(INSTRUCTIONS FOR THE TASK):
Write out every line below that contains "agent".

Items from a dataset
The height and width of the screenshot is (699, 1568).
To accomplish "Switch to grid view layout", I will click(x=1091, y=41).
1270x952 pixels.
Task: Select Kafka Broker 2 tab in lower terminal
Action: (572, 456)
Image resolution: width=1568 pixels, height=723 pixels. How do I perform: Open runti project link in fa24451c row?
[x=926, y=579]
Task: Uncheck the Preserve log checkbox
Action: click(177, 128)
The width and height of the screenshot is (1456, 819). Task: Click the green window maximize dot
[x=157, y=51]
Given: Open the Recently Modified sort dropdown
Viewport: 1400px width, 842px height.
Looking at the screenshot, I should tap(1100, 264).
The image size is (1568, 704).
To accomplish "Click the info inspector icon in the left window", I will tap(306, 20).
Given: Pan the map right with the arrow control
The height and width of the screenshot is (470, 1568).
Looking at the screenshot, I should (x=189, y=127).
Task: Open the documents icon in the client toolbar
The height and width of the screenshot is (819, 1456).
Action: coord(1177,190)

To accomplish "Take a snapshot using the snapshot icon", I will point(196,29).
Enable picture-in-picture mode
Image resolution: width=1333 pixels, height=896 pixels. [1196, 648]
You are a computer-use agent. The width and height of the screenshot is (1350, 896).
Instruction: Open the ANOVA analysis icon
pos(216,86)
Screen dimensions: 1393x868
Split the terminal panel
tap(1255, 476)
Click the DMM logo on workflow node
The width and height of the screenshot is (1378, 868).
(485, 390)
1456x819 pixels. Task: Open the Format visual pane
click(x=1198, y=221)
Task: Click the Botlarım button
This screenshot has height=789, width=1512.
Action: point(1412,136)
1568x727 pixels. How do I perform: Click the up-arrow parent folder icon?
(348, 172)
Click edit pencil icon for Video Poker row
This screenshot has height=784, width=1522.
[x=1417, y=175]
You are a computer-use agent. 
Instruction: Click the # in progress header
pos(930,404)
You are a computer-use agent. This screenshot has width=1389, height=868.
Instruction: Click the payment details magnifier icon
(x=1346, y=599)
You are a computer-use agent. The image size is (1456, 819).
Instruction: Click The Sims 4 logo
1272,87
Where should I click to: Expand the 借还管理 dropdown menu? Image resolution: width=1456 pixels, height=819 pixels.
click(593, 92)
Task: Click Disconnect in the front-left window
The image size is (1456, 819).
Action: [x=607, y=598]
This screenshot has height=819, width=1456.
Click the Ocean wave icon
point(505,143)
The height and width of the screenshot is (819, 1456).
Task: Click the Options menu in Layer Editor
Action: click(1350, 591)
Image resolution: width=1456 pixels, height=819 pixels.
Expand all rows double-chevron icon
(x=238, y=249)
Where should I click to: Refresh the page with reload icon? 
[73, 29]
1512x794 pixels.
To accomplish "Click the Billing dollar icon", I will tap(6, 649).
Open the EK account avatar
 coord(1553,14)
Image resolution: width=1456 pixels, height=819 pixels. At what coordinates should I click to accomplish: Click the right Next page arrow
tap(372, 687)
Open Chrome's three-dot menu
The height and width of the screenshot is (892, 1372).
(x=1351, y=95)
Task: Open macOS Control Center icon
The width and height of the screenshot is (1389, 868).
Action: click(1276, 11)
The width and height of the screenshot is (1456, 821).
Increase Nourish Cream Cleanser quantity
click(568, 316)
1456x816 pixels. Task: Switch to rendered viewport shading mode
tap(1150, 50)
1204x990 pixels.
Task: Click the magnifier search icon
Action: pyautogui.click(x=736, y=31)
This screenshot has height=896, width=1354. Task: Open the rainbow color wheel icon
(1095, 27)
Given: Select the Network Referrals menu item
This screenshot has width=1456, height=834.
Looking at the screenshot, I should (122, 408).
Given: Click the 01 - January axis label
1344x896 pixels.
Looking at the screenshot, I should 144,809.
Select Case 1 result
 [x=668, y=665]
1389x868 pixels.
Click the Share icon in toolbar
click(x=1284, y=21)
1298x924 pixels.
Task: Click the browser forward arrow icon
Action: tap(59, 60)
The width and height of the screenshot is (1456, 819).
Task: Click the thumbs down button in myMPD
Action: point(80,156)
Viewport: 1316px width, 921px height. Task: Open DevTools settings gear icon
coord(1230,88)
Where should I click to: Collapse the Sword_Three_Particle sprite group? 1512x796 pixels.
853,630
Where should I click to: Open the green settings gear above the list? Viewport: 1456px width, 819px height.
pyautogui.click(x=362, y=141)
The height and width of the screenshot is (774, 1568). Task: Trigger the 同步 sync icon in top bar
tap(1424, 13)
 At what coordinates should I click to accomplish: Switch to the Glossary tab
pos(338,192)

(RESULT FOR THIS TASK):
You are a computer-use agent. The width and height of the screenshot is (1350, 896).
You are a computer-use agent. 
You are a computer-use agent. This screenshot has width=1389, height=868.
You are a computer-use agent. The image size is (1456, 819).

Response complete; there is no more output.